_TASK DESCRIPTION:_ Render the entries below as a numbered list with no blank lines, leaving out the pictures.

_RECORDED DATA:_
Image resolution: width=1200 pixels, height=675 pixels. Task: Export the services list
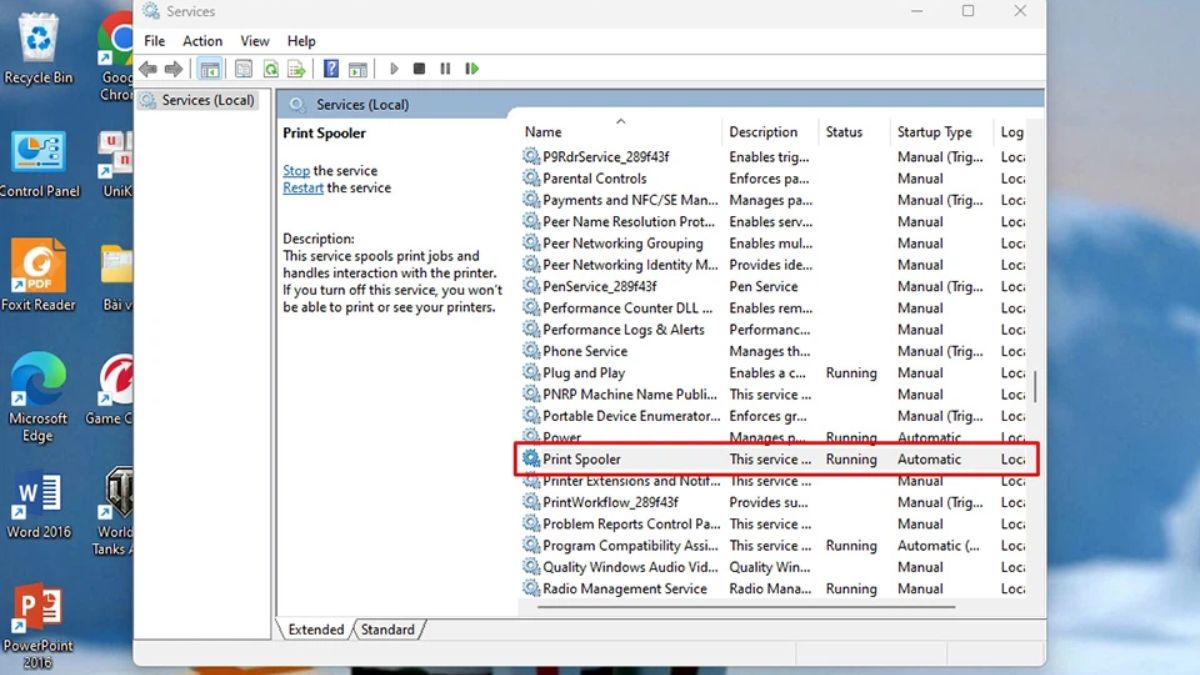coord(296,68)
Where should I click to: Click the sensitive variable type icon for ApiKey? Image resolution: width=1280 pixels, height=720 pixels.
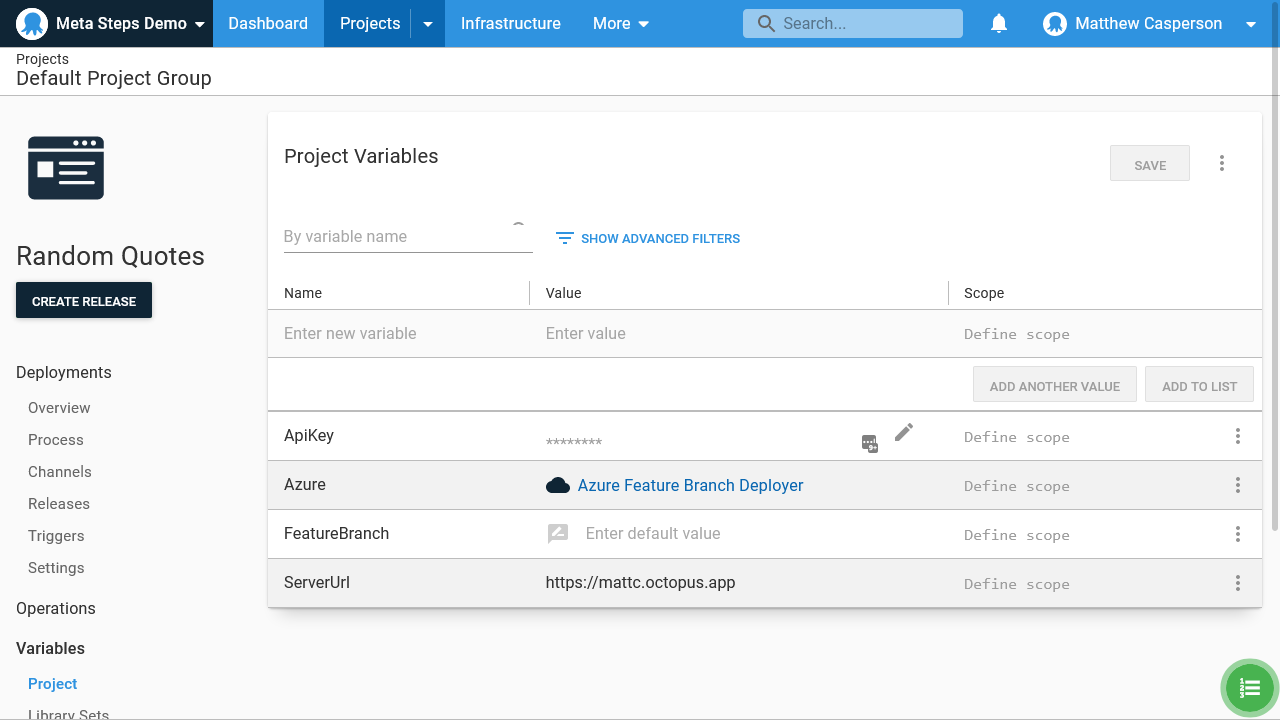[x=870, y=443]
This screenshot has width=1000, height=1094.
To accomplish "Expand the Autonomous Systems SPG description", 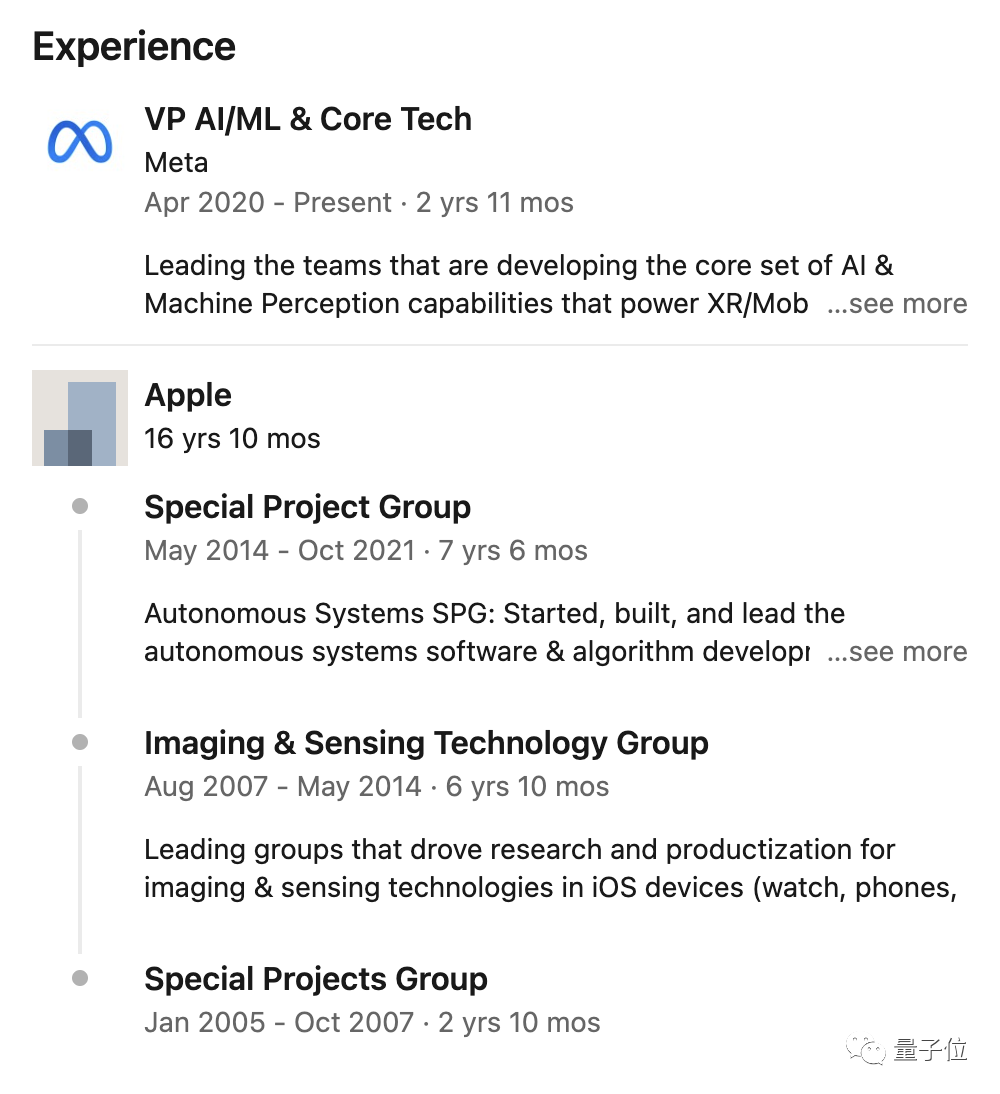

_TASK RESULT:_
1. Image resolution: width=1200 pixels, height=675 pixels. Task: Export the services list
2. coord(296,68)
3. Where should I click to: Click the sensitive variable type icon for ApiKey? Image resolution: width=1280 pixels, height=720 pixels.
4. [x=870, y=443]
5. This screenshot has width=1000, height=1094.
6. To accomplish "Expand the Autonomous Systems SPG description", 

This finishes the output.